< home

A failure months in the making

08 November 2014 #

This is the story of an outage that occurred on September 25th 2014 and has previously been discussed in the context of blameless post mortems on the PagerDuty blog.

If you attended Surge 2014, you may have noticed something strange: a man was sitting on one of the cube-shaped stools in the Fastly expo area hunched over his laptop almost the entire day, and well into the evening hours. Even if you didn't notice, and even if you weren't even AT the conference, you may be curious about this man. The security guard certainly was, as he made his rounds after dark, long after everyone had left the expo area..
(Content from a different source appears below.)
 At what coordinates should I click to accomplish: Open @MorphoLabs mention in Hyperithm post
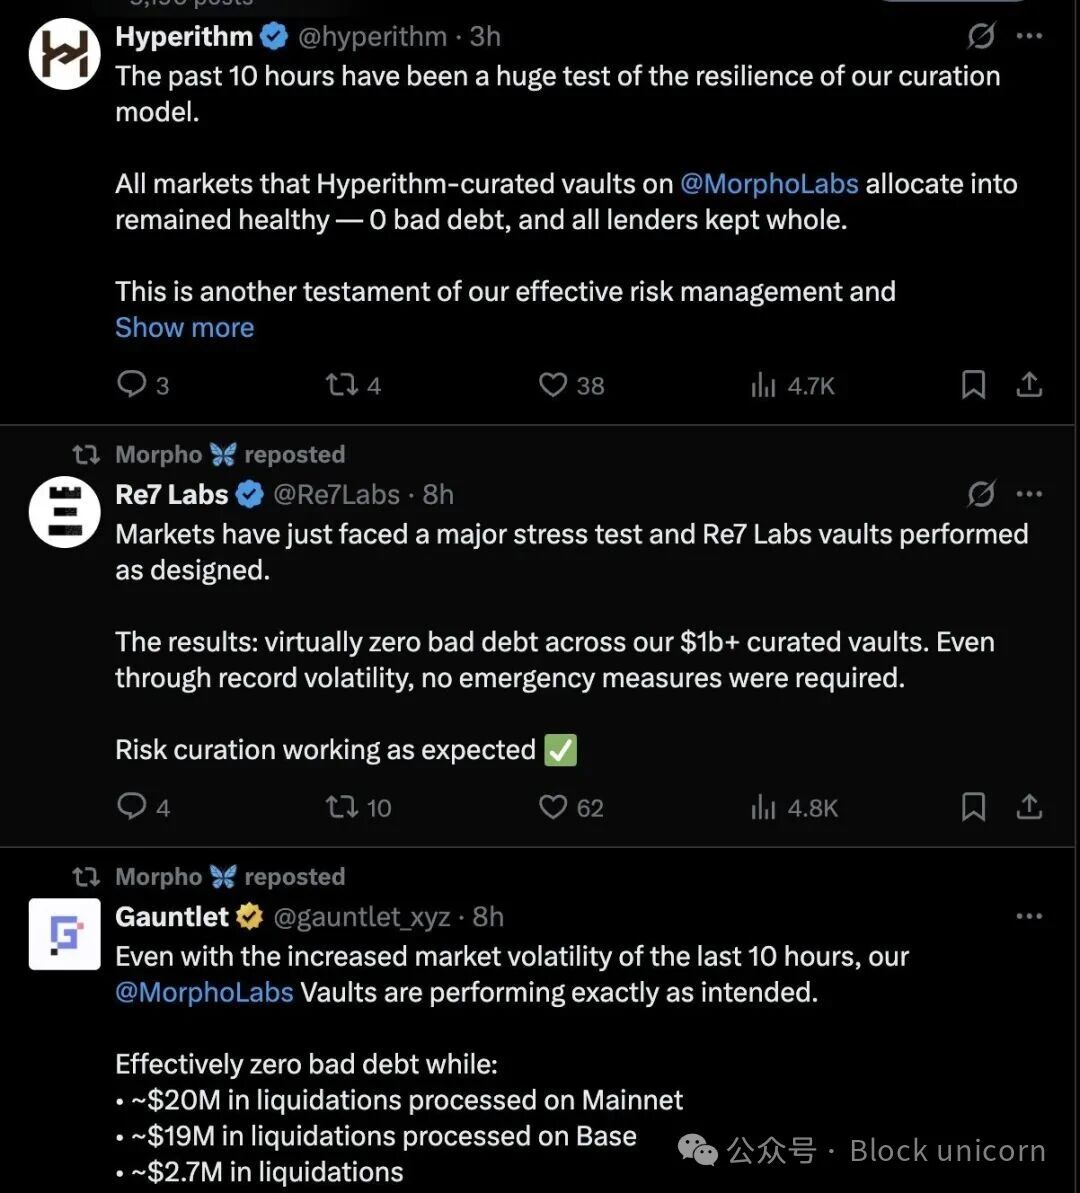[x=769, y=184]

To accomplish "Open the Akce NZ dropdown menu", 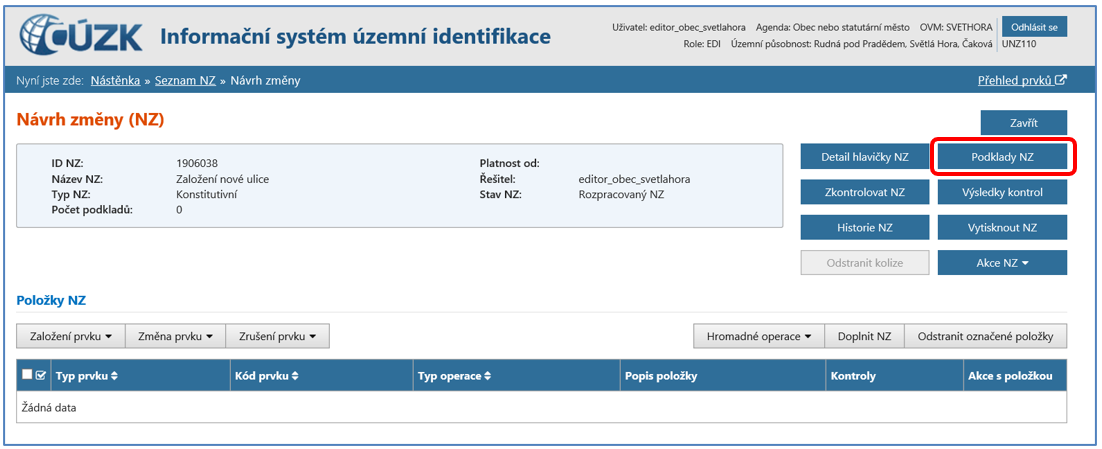I will (1002, 262).
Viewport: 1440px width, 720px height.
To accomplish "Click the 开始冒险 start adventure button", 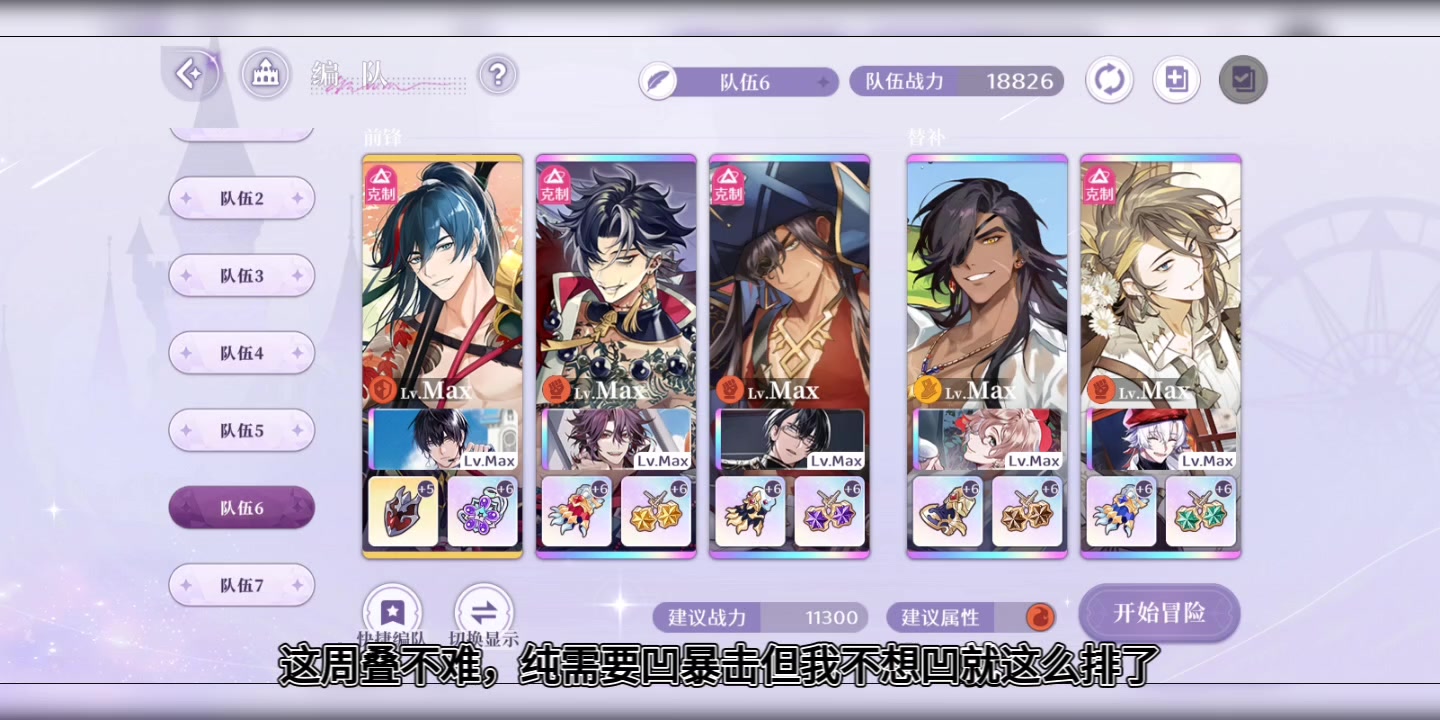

That man was yours truly; I was fixin' stuff. This is the story of what happened.

The Outage

On September 24th Opsmatic was one of the many AWS customers to receive one of these emails:

One or more of your Amazon EC2 instances are scheduled to be rebooted for required host maintenance. The maintenance will occur sometime during the window provided for each instance. Each instance will experience a clean reboot and will be unavailable while the updates are applied to the underlying host. This generally takes no more than a few minutes to complete.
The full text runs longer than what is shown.